Mustafa Gül, tabip eşi Hasret Gül ile yakalandıkları Kovid-19 hastalığı nedeniyle hastanede 1 hafta tedavi gördüklerini ve ruhsal olarak da etkilendiklerini belirterek şöyle konuştu:
“Kovid-19 olaylarının ülkemizde görülmeye başlanmasının akabinde hastaneye gelen hastalar, acil ve enfeksiyon hastaları hariç genel olarak azaldı lakin enteresandır, psikiyatri poliklinik servisine müracaatlar arttı. Bunun temel nedeni ise insanların Kovid-19 ile baş etme çabası ve o bahiste yaşadıkları ıstıraplar. Kovid-19’un fizikî belirtilerin yanı sıra ruhsal belirtileri de var. Hastalarda çok sık biçimde dert, panik atak, vefat endişeleri, birtakım hastalarımızda ise suçluluk duygusu olduğunu görüyoruz. Yani diğerine bulaştırmış olabileceğine dair takıntılı fikirleri olabiliyor. Bu suçluluk hissi kişiyi daha depresif bir moda sokabiliyor.”
Sıhhat çalışanlarına ve hastalara ruhsal takviye için Psikososyal Dayanak Ünitesini kurduklarını anlatan Gül, kelamlarını şöyle sürdürdü:
“Hastanemizde açtığımız Psikososyal Takviye Ünitesine, hastalar haricinde sıhhat çalışanlarımızdan da müracaatlar oldu. Sıhhat çalışanlarımız o devir çok ağır ve gerilimli formda çalışıyorlardı. Onların zorlandığı bahisleri aşmaları için elimizden geleni yapmaya çalıştık. Kovid-19 rahatsızlığını eşimle geçirdiğimiz için bu bizim hadiseye biraz daha farklı bakmamızı sağladı. Hastalığı yalnızca tabip gözüyle değil hasta gözüyle de yaşamış olduk.”

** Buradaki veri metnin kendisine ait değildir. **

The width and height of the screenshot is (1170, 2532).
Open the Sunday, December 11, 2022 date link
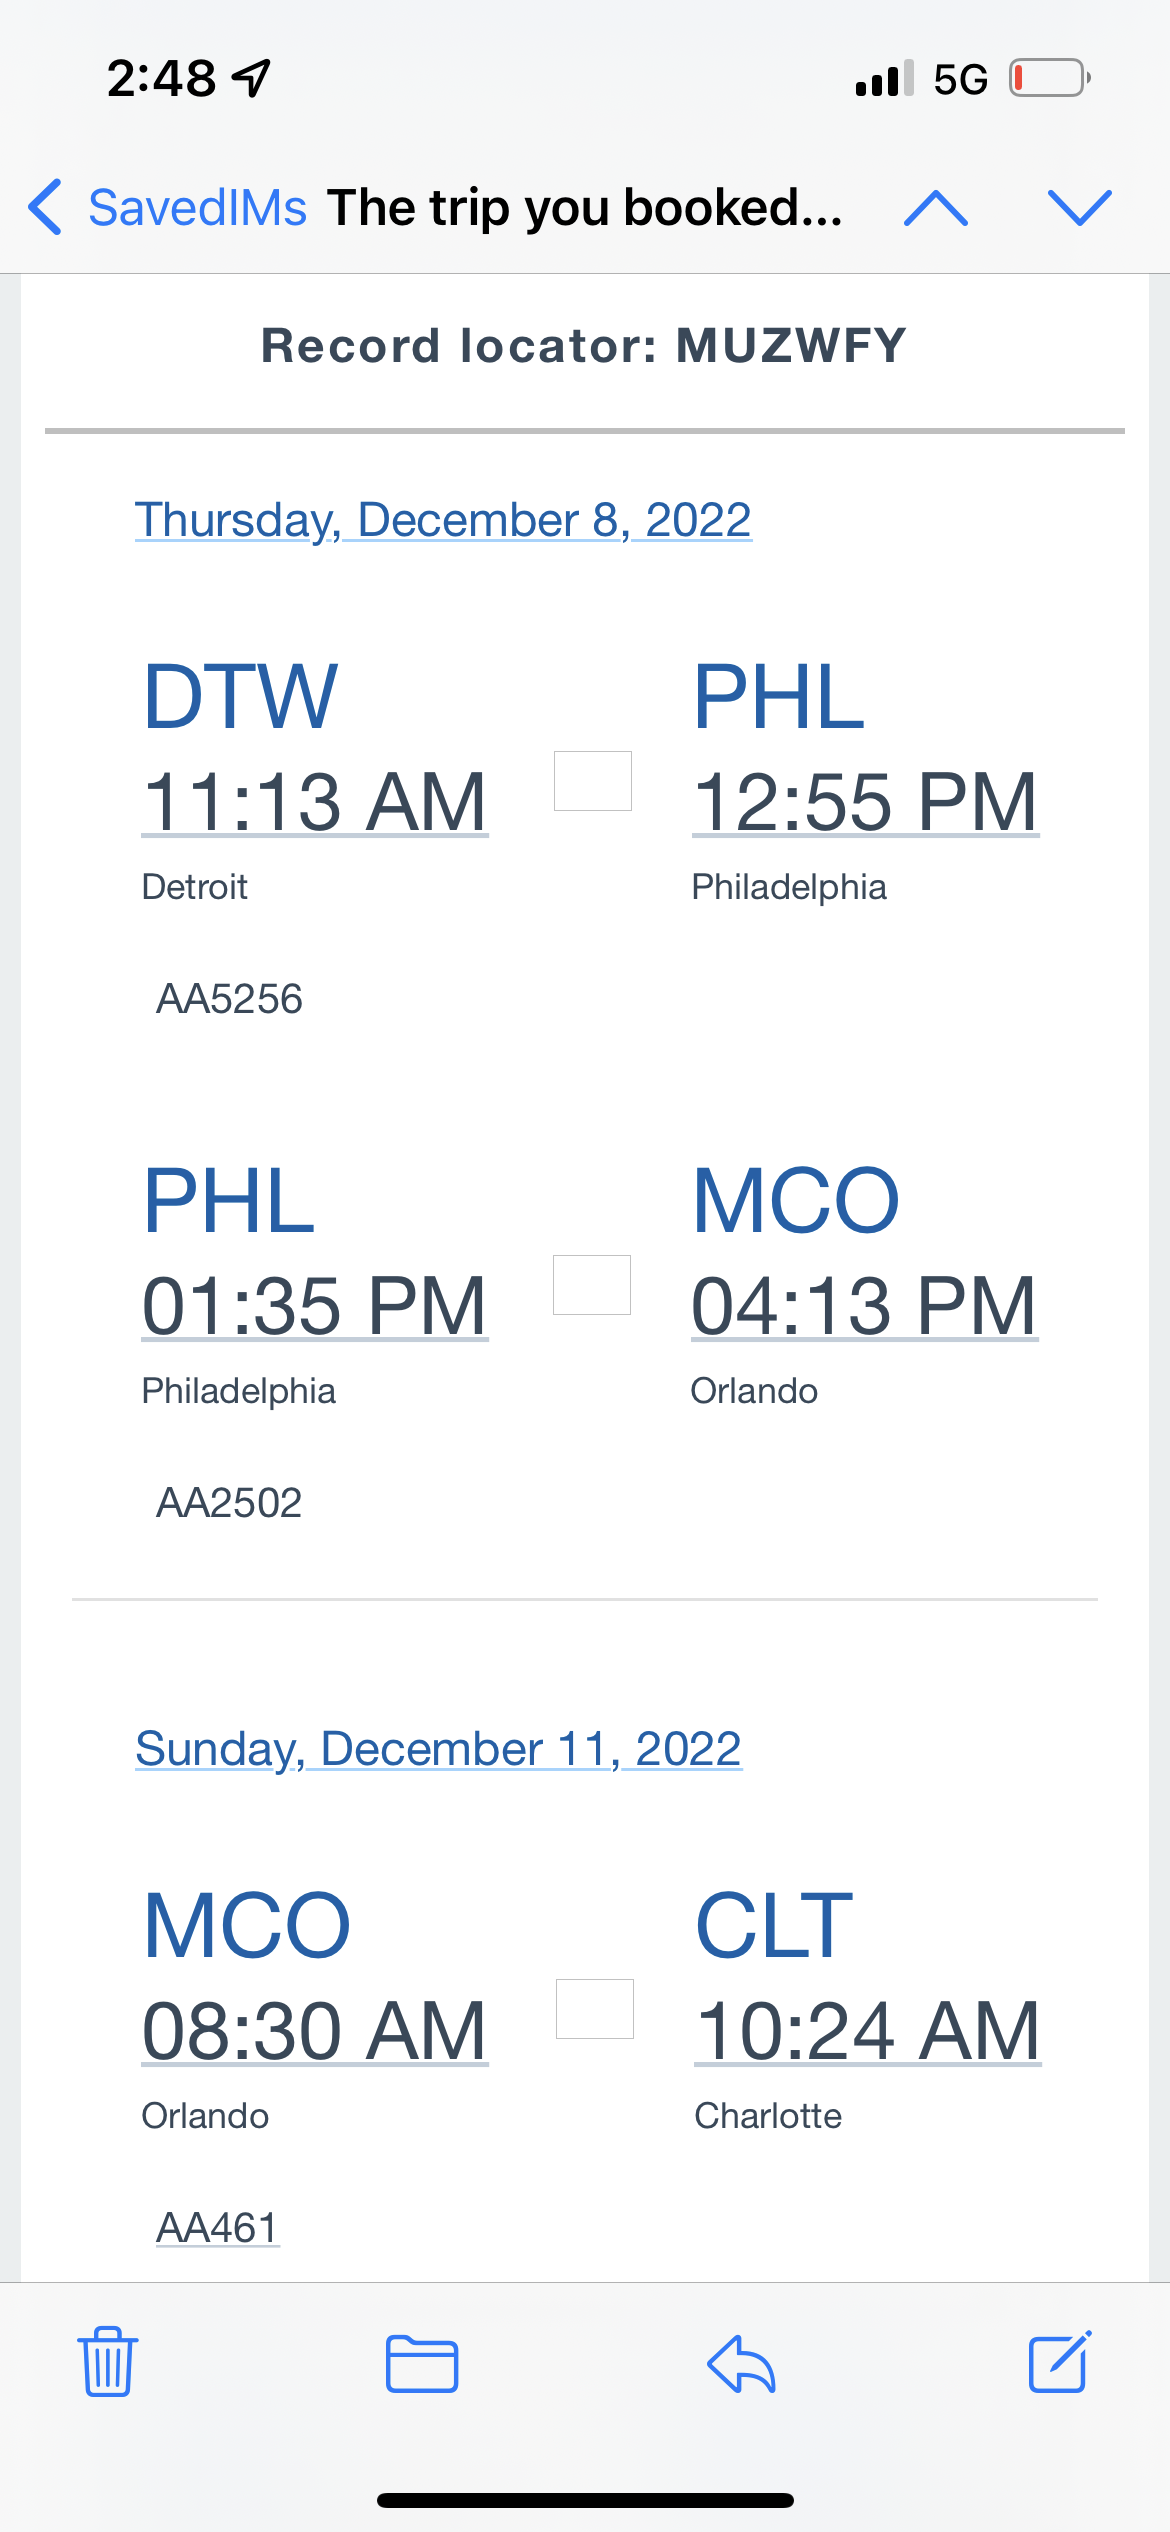438,1749
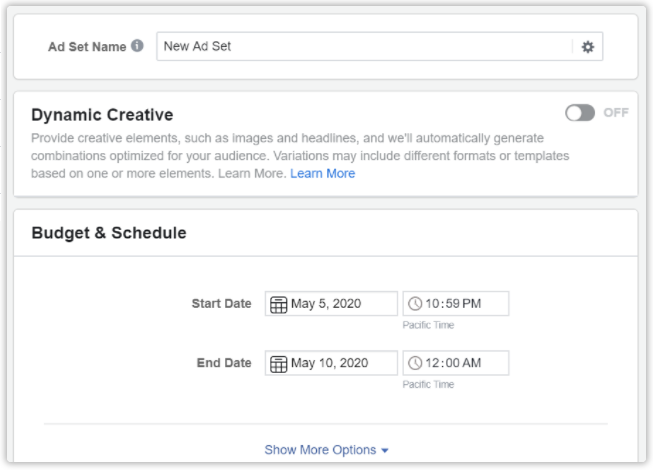Open the Learn More link
Image resolution: width=653 pixels, height=470 pixels.
(323, 174)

“Hastalara nefes olmaya çalışıyoruz”
“Salgının ilerlemesine neden olanlar bizleri üzüyor”
Hasret Gül, hastalığı taşıma endişesiyle 1,5 yaşındaki kızından başka kalmak zorunda olduğunu anlatarak şunları kaydetti:
“Anne sütü alan bebeğimizden farklı kaldık. Kızımızın en süratli geliştiği ve değiştiği devirde meskende olamadığımız üzere pek çok birincisini de kaçırdık. Birinci söylediği sözlerin kimilerini duyamadık, birinci yaptığı şeylerin kimilerini göremedik. Yaklaşık 2,5 ay konuttan başka kaldık ve kızımızın 2,5 ayını kaçırdığımız için üzüldük lakin buna karşın işimize devam ettik. Hastalara şifa olmaya çalışıyoruz. Biz çalışmaktan gücenen ve yorulan doktorlar değiliz. Biz bu kadar fedakarlık yaparken ve yeri geldiğinde evladımızdan bile ayrılmayı göze alırken bilinçsiz davranışlar nedeniyle salgının ilerlemesine neden olanlar da bizleri üzüyor.”
Yalnızca sıhhat çalışanlarının çabasıyla salgının önüne geçilmesinin mümkün olmadığını söyleyen Gül, sorumluluğu herkesin ferdî olarak hissetmesi gerektiğini kelamlarına ekledi.